**Problem statement**
Answer these questions about the forum post on the MPI code:
(a) What function was added to ReduceF?
(b) Into which class were the functions that deal with the cache moved?
(c) Which makefile had to be hijacked to run MPI tests with google test?

**Selection**
--------
I am bad with discourse quoting so let me refer to points:
format of the input parameters as vector of column vectors: Probably the most efficient input to the function would an Eigen matrix for the parameters in column major format and row-major vector vector for the data; but this is very confusing to the user. Moreover, I will anyway have to loop over the var input parameters anyways and turn it into a dobule only representation in order to send it over MPI… or can I treat a matrix_v like a matrix_d from a memory layout perspective? So a matrix_d object params allows me to access the parameters as params.data() in a continuous way. If I have a matrix_v params_v - can I expect that params_v.data() points to a continuous chunk of memory which are all the double only values of the parameters? If so, then this would be very interesting.
@seantalts is requesting to refactor functions which are private and not exposed. I acknowledge the point that the code is not written “for me” and as such modularizing things is a good thing. However, private stuff is probably not required to be super-modular. At least this is what I think (still it needs to be readable to others, yes).
Wrt. to readability of the code and the later review: It will probably help a lot if I write a short PDF as to what factors are important for this problem and how that went into the design. I don’t think that the code itself can ever be such self-explanatory given the MPI peculiarities. Much like the ODE sensitivity stuff - from looking at those loops in that code I would never understand whats going on. My suggestion would be put that PDF down once the design is settled.
I broke up the the setup_call into smaller building blocks and introduced a few scatter + broadcast variants tailored for our needs. I hope these are now clearer to follow.
I moved the functions to deal with the cache into mpi_parallel_call as these functions only make sense when called with callsite_id_ such that I thought it is better to move them into the class. BTW, C++ is quite amazing at what the syntax enables.
I added to the ReduceF a get_output_size function as it is required to know the output size from ReduceF without ever calling the function. This is needed as the ReduceF:apply function may throw at the very first evaluation. In that case we would never know what the correct output size is. However, we must know that in order to keep the cluster in a synchronized state even when an exception is thrown.
I added exception handling which requires that even if any of the jobs throws we can only stop executing things, but we must ensure that we always return from each worker the same amount of data to the root. Otherwise things would get out of sync. This leads to special considerations for the very first evaluation which we use to determine output sizes and cache these. If on the first evaluation any job throws, then we must not cache the output sizes anywhere. We can only cache the output sizes if all evaluations on all nodes where successful upon the first evaluation.
I figured a way to use google test to run MPI tests. For that I needed to hijack the makefile make/tests. Consider it as a workaround for now which we need to work out.
--------
**Interface element records**
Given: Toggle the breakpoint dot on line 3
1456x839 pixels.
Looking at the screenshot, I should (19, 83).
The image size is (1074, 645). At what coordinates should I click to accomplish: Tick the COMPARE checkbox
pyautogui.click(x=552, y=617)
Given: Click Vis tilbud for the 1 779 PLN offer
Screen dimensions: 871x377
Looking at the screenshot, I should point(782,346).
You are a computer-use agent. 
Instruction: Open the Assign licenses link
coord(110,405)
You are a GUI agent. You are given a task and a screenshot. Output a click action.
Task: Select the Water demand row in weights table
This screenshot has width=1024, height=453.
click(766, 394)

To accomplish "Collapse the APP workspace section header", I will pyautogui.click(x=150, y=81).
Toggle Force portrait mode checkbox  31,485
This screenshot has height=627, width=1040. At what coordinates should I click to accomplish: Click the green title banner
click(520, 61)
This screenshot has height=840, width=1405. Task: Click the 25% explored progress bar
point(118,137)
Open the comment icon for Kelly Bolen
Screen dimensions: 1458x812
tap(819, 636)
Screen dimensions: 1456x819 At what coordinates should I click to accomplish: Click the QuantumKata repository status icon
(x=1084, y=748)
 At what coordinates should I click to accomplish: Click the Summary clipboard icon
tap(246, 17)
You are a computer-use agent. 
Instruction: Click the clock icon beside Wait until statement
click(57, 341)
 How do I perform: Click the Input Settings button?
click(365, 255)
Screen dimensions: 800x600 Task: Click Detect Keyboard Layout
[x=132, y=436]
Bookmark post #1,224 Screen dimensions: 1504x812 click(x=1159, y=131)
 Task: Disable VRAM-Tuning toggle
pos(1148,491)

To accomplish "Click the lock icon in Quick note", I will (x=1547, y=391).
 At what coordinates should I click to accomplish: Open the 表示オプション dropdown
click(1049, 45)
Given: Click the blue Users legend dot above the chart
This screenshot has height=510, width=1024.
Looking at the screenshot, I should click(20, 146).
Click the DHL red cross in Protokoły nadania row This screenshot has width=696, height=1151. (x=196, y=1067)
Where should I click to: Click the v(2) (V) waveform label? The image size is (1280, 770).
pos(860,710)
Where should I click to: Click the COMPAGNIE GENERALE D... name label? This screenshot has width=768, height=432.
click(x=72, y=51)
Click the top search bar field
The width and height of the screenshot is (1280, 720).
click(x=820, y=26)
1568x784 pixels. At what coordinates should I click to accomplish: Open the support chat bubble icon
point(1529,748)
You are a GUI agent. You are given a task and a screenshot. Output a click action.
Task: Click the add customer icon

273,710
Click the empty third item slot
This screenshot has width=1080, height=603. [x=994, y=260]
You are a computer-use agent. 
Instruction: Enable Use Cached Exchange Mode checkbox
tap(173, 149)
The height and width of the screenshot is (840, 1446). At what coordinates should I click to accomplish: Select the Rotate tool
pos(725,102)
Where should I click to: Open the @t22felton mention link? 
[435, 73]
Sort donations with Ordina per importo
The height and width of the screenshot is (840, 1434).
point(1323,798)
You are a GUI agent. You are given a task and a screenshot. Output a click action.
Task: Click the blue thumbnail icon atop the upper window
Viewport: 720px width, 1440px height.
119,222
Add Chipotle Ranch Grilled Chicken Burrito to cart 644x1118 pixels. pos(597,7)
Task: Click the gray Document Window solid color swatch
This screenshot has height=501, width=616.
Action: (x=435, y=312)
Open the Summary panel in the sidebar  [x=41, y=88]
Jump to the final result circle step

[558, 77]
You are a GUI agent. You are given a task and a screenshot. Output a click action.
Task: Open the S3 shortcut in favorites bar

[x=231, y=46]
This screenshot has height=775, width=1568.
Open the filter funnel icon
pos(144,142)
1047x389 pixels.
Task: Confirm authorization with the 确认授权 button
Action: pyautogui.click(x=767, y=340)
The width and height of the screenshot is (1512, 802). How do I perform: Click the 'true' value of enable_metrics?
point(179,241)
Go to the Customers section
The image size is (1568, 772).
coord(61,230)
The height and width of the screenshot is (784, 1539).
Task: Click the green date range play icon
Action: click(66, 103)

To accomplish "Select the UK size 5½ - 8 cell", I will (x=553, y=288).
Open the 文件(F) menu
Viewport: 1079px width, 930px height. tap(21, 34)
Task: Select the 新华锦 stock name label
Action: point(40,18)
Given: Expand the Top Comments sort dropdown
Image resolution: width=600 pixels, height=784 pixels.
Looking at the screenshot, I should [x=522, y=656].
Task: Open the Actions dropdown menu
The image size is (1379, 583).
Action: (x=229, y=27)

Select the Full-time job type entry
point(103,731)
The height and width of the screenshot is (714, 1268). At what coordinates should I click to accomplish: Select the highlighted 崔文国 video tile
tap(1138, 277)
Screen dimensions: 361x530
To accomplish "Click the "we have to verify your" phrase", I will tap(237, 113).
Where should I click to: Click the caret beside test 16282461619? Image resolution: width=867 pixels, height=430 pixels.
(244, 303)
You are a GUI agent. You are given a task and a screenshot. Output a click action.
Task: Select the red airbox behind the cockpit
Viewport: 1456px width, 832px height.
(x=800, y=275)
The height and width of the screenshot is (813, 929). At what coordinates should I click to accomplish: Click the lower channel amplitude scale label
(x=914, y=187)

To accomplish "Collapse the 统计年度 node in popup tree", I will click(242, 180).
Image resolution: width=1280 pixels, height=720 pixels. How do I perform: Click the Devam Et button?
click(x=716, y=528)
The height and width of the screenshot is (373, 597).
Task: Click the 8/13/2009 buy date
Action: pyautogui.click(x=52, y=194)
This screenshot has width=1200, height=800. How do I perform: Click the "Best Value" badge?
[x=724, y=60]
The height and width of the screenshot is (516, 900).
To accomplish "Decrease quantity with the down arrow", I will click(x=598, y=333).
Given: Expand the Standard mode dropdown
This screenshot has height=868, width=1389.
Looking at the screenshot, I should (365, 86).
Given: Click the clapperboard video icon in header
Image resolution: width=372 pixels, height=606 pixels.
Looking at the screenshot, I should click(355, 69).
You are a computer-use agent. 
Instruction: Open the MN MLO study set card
--------
**The answer**
(a) get_output_size
(b) mpi_parallel_call
(c) make/tests